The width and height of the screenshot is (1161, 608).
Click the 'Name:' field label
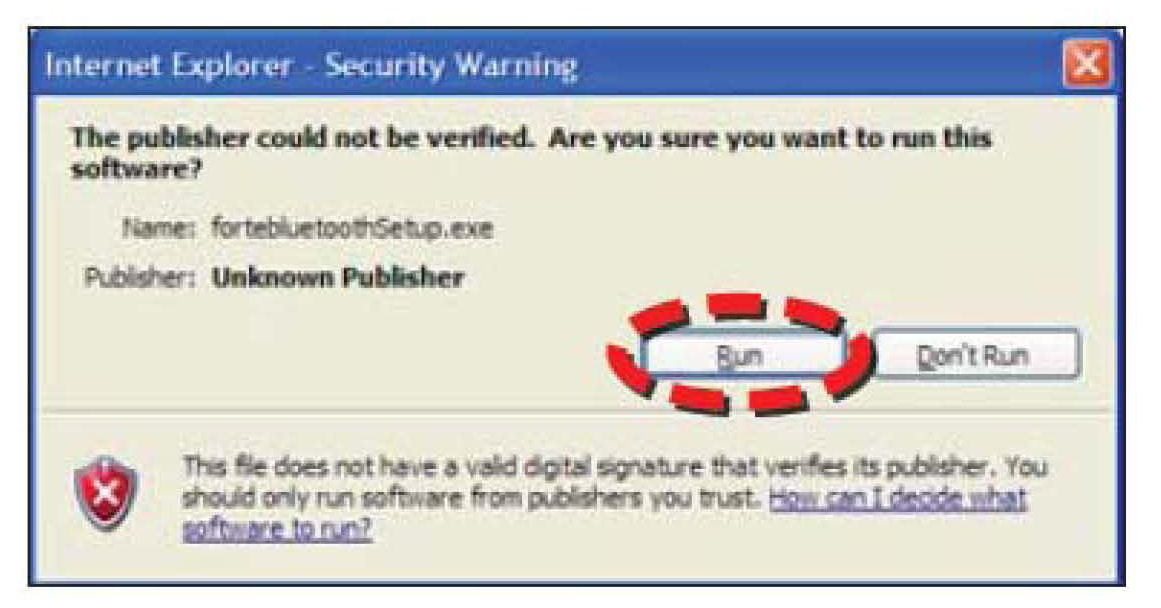coord(158,227)
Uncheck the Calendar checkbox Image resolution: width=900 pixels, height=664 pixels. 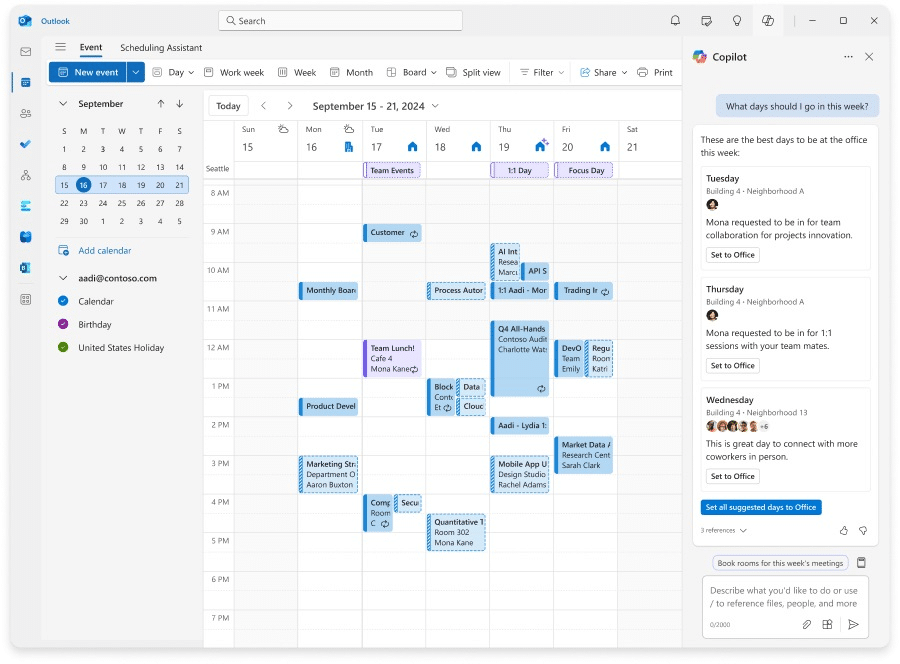tap(63, 301)
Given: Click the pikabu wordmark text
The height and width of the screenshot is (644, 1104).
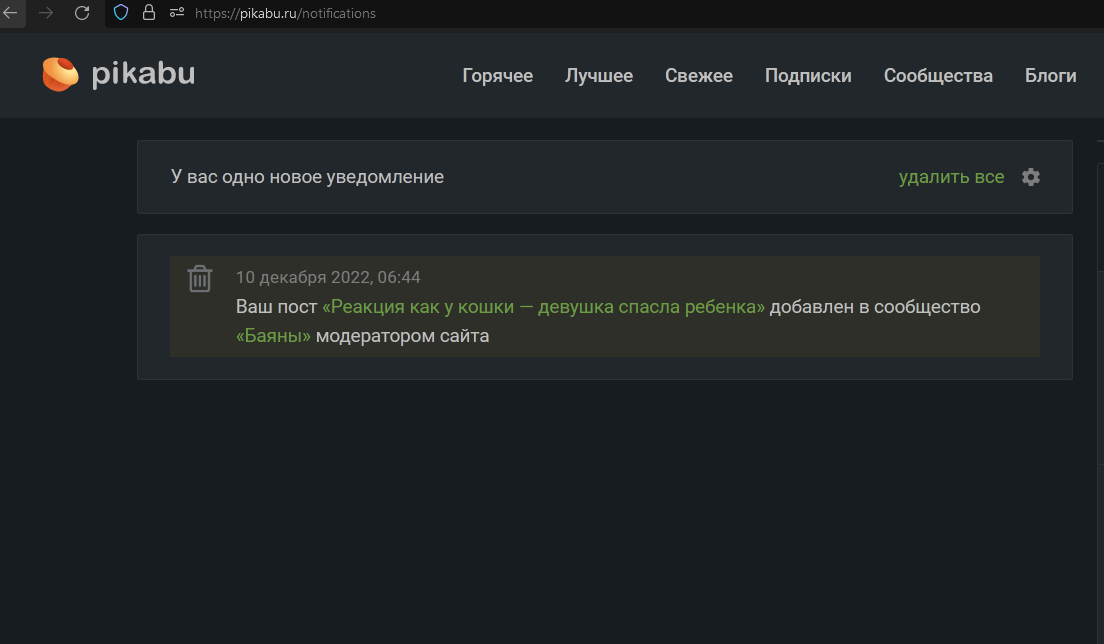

==========

[Exercise objective] Return only those lines of the records that contain the string "screenshot".

[Task response]
The width and height of the screenshot is (1161, 608).
The height and width of the screenshot is (644, 1104).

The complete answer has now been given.